**Abstracts:**

**Plenary speakers:**

Niky Kamran (McGill University)

**Wave Equations in General Relativity**

**Adrian Nachman **(University of Toronto)

**Introduction to Inverse Problems in Partial Differential Equations
**

**Participants:**

M. Agueh (University of British
Columbia)

**Asymptotic Behavior for Doubly Degenerate Parabolic Equations**

We use mass transportation inequalities to study the asymptotic behavior
for a class of parabolic equations which contains the Heat,

Fokker-Planck, porous-medium, fast diffusion, and parabolic $p$-Laplacian
equations, and some generalizations of these equations.

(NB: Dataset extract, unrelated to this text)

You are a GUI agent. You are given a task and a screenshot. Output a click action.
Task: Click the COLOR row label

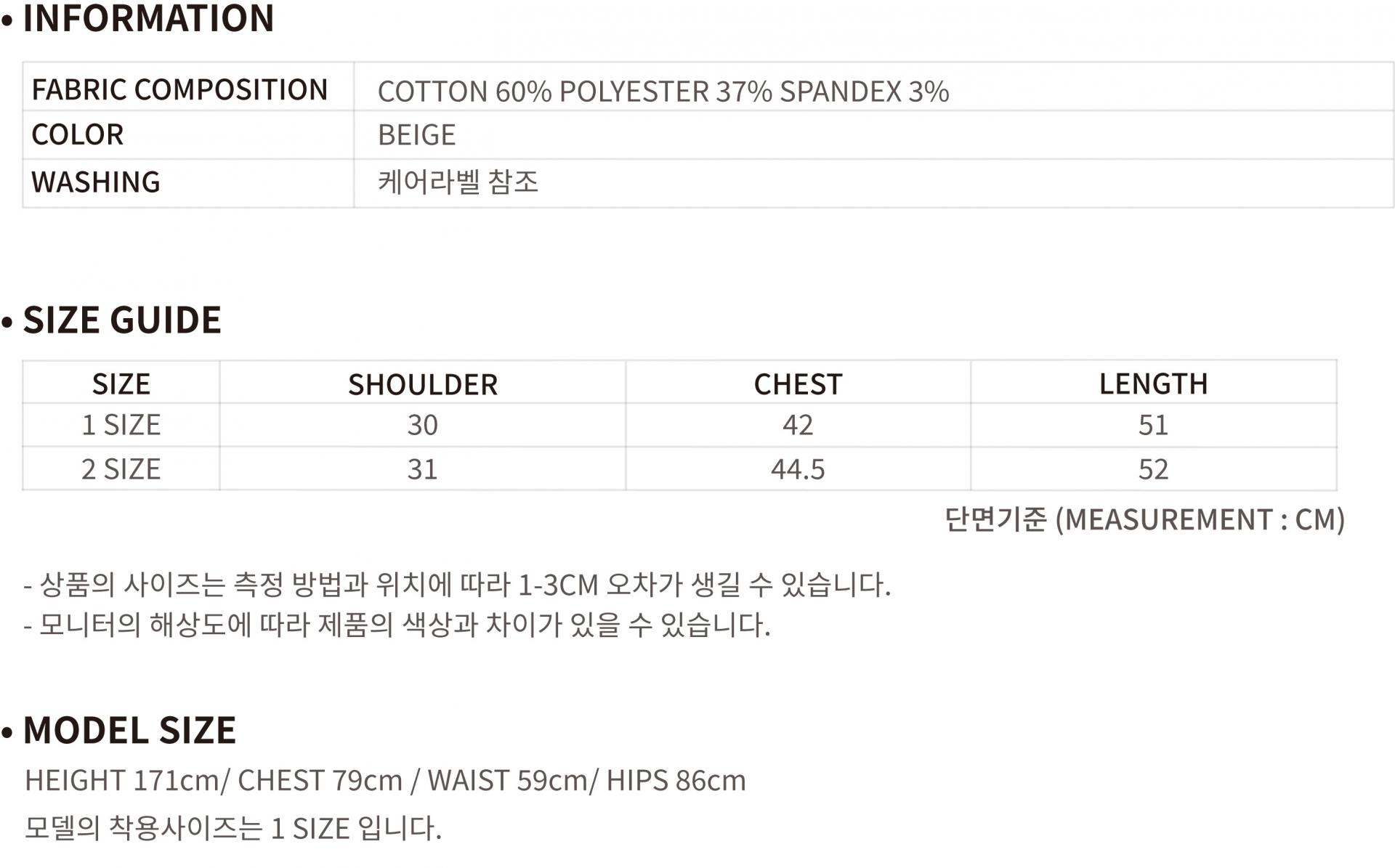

We establish
an exponential decay in "relative entropy" and in the $p$-Wasserstein
distance of solutions -- or self-similar solutions -- of these equations
to equilibrium, and we give the explicit rates of convergence. In particular,
we generalize to all $p>1$ the HWI inequalities obtained by Otto
and Villani (J.Funct.Anal.173 (2) (2002) 361-400) when $p=2$.

**N. Ahmad** (University
of Toronto)

*Boundary Matching via Optimal Transportation*

**R. Akila** (University
of Guelph)

*Hopf Bifurcation of Coupled Oscillator Systems*

Two-dimensional arrays of regularly spaced oscillators, with
symmetric nearest neighbor coupling, may synchronize in patterns that
are periodic in both space and time. This work presents a complete list
of invariants, equivariants, normal forms, isotropy subgroups and fixed-point
subspaces, for the cases with spatial periodicity N = 2,3,4, both with
and without a Z2-internal symmetry. The analysis includes all the generic
equivariant Hopf bifurcations in this setting, and determines the onset
and stability of the patterns. This study is motivated by flow- induced
vibrations of arrays of tubes in heat exchangers with cross-flow, and
leads to predictions of the spatio-temporal patterns in such arrays.

**W. Bahsoun** (Concordia
University)

**Ergodic Properties of Random Maps and Their Applications**

A random map is a discrete dynamical system consisting of a collection
of maps which are selected randomly by means of probabilities at each
iteration. We prove the existence of absolutely continuous invariant
measures for a general class of position dependent random maps under
mild conditions. Moreover, we prove that these measures are stable under
small stochastic perturbations. We also apply these results to forecasting
in financial markets.

** A. Biryuk** (The
Fields Institute & McMaster University)

**Flows Without Pressure, Geometry and Turbulence**

We start with the Cauchy problem for the multidimensional Burgers
type equation with periodic boundary conditions. We introduce the notion
of degeneracy for vector fields. Vector field $u$ is degenerate iff
one of the following equivalent conditions holds: (*) the Jacoby matrix
of $u$ is everywhere nilpotent (*) the pressureless Euler equation with
the initial state $u$ is globally solvable in the class of $C1$-continuous
functions. Non-degenerate initial states develops large spatial derivatives
(turbulence). In 2D there is a nice geometric criterion for degeneracy
due to Pogorelov cylinder theorem.

**M. Braverman**
(University of Toronto)

**On the Computability of Julia Sets**

While the computer is a discrete device, it is often used to solve problems
of a continuous nature. The field of Real Computation addresses the
issues of computability in the continuous setting. As in the discrete
case, we would like to define the notion of a computable subset of R^n.
The definition we use has a computer graphics interpretation (in the
case n=2), as well as a deeper mathematical meaning.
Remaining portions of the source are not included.